Um dos meus favoritos de todos no gênero é o chocante O Massacre da Serra Elétrica (1974), dirigido por Tobe Hooper. Nele o comentário social talvez esteja menos aparente, mas não invisível: revela-se na violência latente de uma sociedade que devora seus próprios filhos. Em um cenário do interior redneck norte-americano, marcado pela pobreza e pelo abandono, a trama segue um grupo de jovens que cruza o caminho de uma família de canibais. Mas Leatherface, com sua serra e máscara de pele humana, é mais que um monstro: é um produto do desespero econômico, de uma terra explorada e esquecida.
Esse cenário, com suas fazendas desoladas e carne exposta no açougue da loucura, reflete o custo brutal da era industrial. Nos anos 1970, em um Estados Unidos devastado pela crise de petróleo e pela desvalorização do trabalho rural, o filme se tornou um retrato perturbador de uma sociedade onde a vida humana passa a valer tão pouco quanto os restos de um matadouro. E, como a filósofa Julia Kristeva aponta em seu conceito de abjeção, o horror surge do que mais repelimos e tememos – aqui, a proximidade entre o humano e o animal, entre a carne e a violência primal.
Curiosamente, ou não, Hooper diz que se tornou vegetariano depois de gravar O Massacre da Serra Elétrica.
Quando minha esposa e eu assistimos Speak No Evil (o original, de 2022), o desconforto nos acompanhou por dias. Era o horror psicológico que se infiltrava lentamente em nós, apenas esperando que a gente baixasse a guarda. Mas era também um comentário político agudo. O que acontece quando toda a nossa gentileza, toda a nossa cordialidade e civilidade encontram um monstro? É uma boa ilustração do agora famoso paradoxo da tolerância, que alerta: aquele que tolera o intolerante será por ele destruído. Será isso o que tem acontecido com as esquerdas mundo afora, ante a ascensão fascista? Se for, atenção. O final do filme não inspira absolutamente nenhum vestígio, nenhum resíduo de esperança.

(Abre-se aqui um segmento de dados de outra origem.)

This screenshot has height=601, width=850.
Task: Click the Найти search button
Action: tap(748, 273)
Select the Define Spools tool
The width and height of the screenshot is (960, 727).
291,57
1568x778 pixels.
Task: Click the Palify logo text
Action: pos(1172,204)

Kristeva descreve o abjeto como aquilo que assombra nossa ordem e desafia nossas identidades – o estranho, o rejeitado, aquilo que preferimos ignorar. No cinema, o abjeto surge em tudo que transborda o aceitável: uma criatura nascida do lixo em O Hospedeiro (2006) ou o controle sobre o corpo feminino em O Bebê de Rosemary.
Esses filmes nos confrontam com o que está sempre à espreita, esperando.
Ao explorar o abjeto, o horror se torna uma janela para nossas fragilidades e para o que a sociedade deixa em suas margens. Vemos na tela, ainda que num piscar de olhos, a monstruosidade da exclusão, da violência, da alienação, e somos obrigados a confrontá-las, mesmo sabendo que nossa inquietação, provavelmente, nunca irá se dissipar.
O terror é político, e, na Era Trump, a política é o terror. Os filmes ensinam que o monstro rejeitado não desaparece — assim como o fascismo, persiste nas margens, esperando o momento de atacar. Em tempos de discursos violentos, excludentes e nacionalistas, o abjeto surge como o outro – imigrantes, minorias, pessoas marginalizadas – figuras que encarnam o medo do colapso das fronteiras entre o puro e o impuro, entre nós e eles.
Trump e outras figuras da extrema direita sabem explorar o medo.
São os verdadeiros mestres do terror.